Background Historically, patients in hospices have not had routine physiological observations recorded, with the focus being on maintaining comfort at end of life. In recent years, more patients admitted to hospices still wish to receive active life-prolonging treatment, including for sepsis. NICE issued guidance on the recognition of possible sepsis in the community and hospital settings in summer 2016. Recognition includes assessment of patients’ basic physiological observations.

This audit was performed to assess the extent to which basic physiological observations are completed to allow careful assessment of patients in the hospice for the presence of sepsis.

Assessment for sepsis risk includes

  • Presence of risk factors

  • altered conscious state,

  • reduction in functional ability

  • respiratory rate

  • new need for oxygen to maintain saturations

  • heart rate, blood pressure

  • skin/lip/tongue colour

  • temperature

  • when the patient last passed urine

  • Site of any likely infection.

Method retrospective review of patient records.

Results 15 episodes of pyrexia were identified in 11 patients in a four month period. Two of these were related to blood transfusion and not included in analysis. On assessment of the patients, blood pressure, heart rate, conscious state and functional level were the most frequently recorded sepsis risk factors.
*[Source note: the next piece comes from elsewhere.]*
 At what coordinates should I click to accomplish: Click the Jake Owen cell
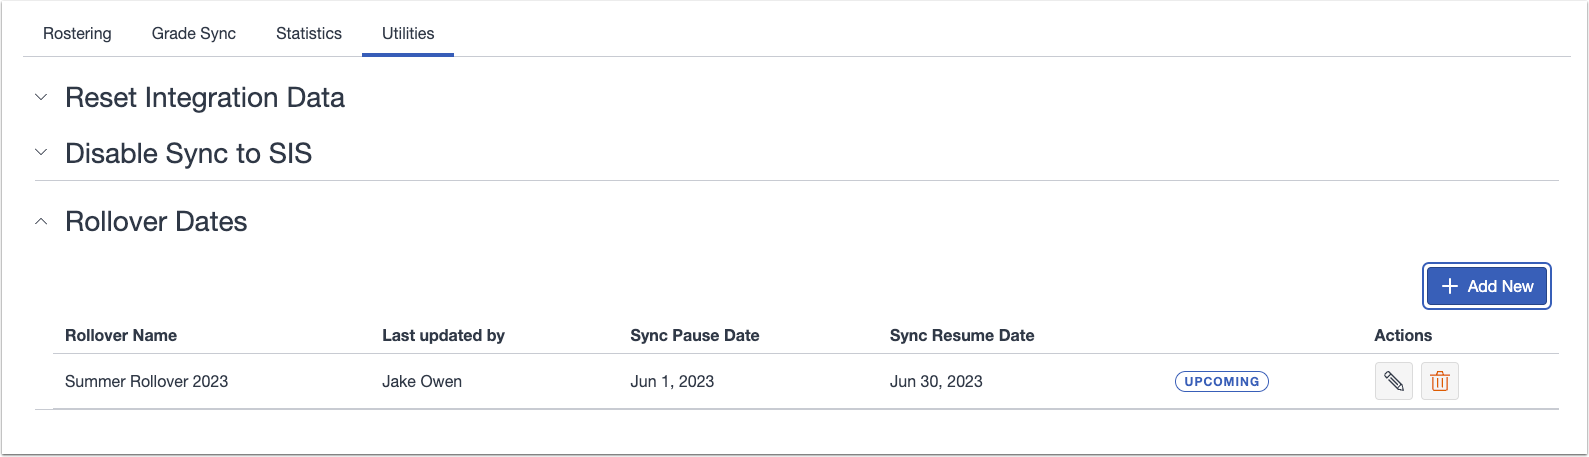point(422,381)
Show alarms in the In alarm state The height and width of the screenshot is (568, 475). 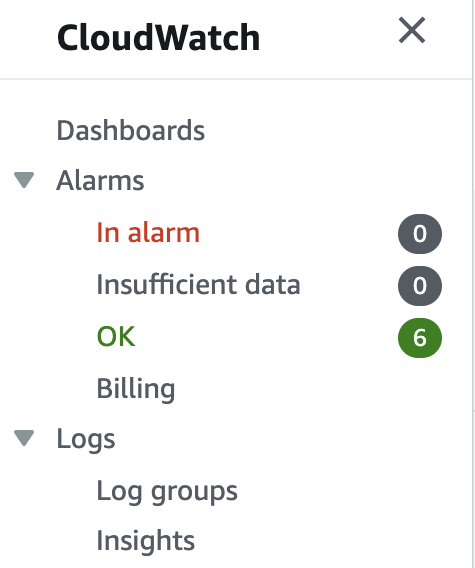click(x=148, y=232)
Skin colour, respiratory rate, presence of signs of skin or wound infection and urine output were hardly ever or never recorded as assessed.

Nursing staff requested medical assessment in all cases although this could be delayed until normal working hours. Intravenous antibiotics were started in two patients and oral antibiotics given in five. Ceiling of care was discussed in three cases.

Conclusion Decisions are made about the presence of sepsis and the use of antibiotics based on a limited patient assessment. Staff need to be reminded that fuller assessment of basic physiological observations may improve decision-making.